**EXERCISE**: Render every line of the rows below as a JSON list of strings, one string per line, with blank lines left out.

**THE INPUT**:
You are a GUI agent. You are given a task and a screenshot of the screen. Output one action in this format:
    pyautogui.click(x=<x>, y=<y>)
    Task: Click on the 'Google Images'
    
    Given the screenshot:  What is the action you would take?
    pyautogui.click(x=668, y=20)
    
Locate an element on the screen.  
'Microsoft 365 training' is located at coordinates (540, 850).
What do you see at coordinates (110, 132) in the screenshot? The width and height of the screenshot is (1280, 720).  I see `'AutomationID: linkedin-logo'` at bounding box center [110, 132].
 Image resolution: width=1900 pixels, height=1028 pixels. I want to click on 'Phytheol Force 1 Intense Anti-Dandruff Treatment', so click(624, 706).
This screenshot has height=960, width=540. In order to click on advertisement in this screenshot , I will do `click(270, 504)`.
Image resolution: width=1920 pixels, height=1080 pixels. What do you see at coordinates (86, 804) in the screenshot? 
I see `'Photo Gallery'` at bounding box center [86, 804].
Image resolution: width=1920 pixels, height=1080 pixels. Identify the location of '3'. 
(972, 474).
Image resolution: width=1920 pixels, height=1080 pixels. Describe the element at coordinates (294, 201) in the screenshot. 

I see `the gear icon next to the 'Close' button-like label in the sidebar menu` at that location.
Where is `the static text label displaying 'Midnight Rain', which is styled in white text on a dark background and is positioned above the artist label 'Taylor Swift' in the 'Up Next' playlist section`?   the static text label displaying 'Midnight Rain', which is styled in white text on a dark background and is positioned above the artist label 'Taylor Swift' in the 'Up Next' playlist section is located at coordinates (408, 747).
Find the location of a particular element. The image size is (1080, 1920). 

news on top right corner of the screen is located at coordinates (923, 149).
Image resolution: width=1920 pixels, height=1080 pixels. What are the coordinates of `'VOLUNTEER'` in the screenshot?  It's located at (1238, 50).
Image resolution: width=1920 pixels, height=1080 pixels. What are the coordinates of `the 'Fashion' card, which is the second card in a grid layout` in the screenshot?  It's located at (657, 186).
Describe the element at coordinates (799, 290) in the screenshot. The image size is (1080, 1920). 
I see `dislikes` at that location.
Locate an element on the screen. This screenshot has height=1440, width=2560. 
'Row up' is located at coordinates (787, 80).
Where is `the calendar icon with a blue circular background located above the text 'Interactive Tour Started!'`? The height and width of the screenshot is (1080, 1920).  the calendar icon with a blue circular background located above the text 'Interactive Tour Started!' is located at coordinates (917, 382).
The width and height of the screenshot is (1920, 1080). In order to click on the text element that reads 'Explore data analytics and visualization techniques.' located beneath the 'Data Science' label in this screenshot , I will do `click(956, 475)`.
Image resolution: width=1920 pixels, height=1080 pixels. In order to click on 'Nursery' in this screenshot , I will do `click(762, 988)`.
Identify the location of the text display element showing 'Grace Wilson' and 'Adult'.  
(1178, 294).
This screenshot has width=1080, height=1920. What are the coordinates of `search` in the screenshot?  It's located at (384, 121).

**FINISHED ANSWER**:
[
  "You are a GUI agent. You are given a task and a screenshot of the screen. Output one action in this format:",
  "    pyautogui.click(x=<x>, y=<y>)",
  "    Task: Click on the 'Google Images'",
  "    Given the screenshot:  What is the action you would take?",
  "    pyautogui.click(x=668, y=20)",
  "Locate an element on the screen.  ",
  "'Microsoft 365 training' is located at coordinates (540, 850).",
  "What do you see at coordinates (110, 132) in the screenshot? The width and height of the screenshot is (1280, 720).  I see `'AutomationID: linkedin-logo'` at bounding box center [110, 132].",
  " Image resolution: width=1900 pixels, height=1028 pixels. I want to click on 'Phytheol Force 1 Intense Anti-Dandruff Treatment', so click(624, 706).",
  "This screenshot has height=960, width=540. In order to click on advertisement in this screenshot , I will do `click(270, 504)`.",
  "Image resolution: width=1920 pixels, height=1080 pixels. What do you see at coordinates (86, 804) in the screenshot? ",
  "I see `'Photo Gallery'` at bounding box center [86, 804].",
  "Image resolution: width=1920 pixels, height=1080 pixels. Identify the location of '3'. ",
  "(972, 474).",
  "Image resolution: width=1920 pixels, height=1080 pixels. Describe the element at coordinates (294, 201) in the screenshot. ",
  "I see `the gear icon next to the 'Close' button-like label in the sidebar menu` at that location.",
  "Where is `the static text label displaying 'Midnight Rain', which is styled in white text on a dark background and is positioned above the artist label 'Taylor Swift' in the 'Up Next' playlist section`?   the static text label displaying 'Midnight Rain', which is styled in white text on a dark background and is positioned above the artist label 'Taylor Swift' in the 'Up Next' playlist section is located at coordinates (408, 747).",
  "Find the location of a particular element. The image size is (1080, 1920). ",
  "news on top right corner of the screen is located at coordinates (923, 149).",
  "Image resolution: width=1920 pixels, height=1080 pixels. What are the coordinates of `'VOLUNTEER'` in the screenshot?  It's located at (1238, 50).",
  "Image resolution: width=1920 pixels, height=1080 pixels. What are the coordinates of `the 'Fashion' card, which is the second card in a grid layout` in the screenshot?  It's located at (657, 186).",
  "Describe the element at coordinates (799, 290) in the screenshot. The image size is (1080, 1920). ",
  "I see `dislikes` at that location.",
  "Locate an element on the screen. This screenshot has height=1440, width=2560. ",
  "'Row up' is located at coordinates (787, 80).",
  "Where is `the calendar icon with a blue circular background located above the text 'Interactive Tour Started!'`? The height and width of the screenshot is (1080, 1920).  the calendar icon with a blue circular background located above the text 'Interactive Tour Started!' is located at coordinates (917, 382).",
  "The width and height of the screenshot is (1920, 1080). In order to click on the text element that reads 'Explore data analytics and visualization techniques.' located beneath the 'Data Science' label in this screenshot , I will do `click(956, 475)`.",
  "Image resolution: width=1920 pixels, height=1080 pixels. In order to click on 'Nursery' in this screenshot , I will do `click(762, 988)`.",
  "Identify the location of the text display element showing 'Grace Wilson' and 'Adult'.  ",
  "(1178, 294).",
  "This screenshot has width=1080, height=1920. What are the coordinates of `search` in the screenshot?  It's located at (384, 121)."
]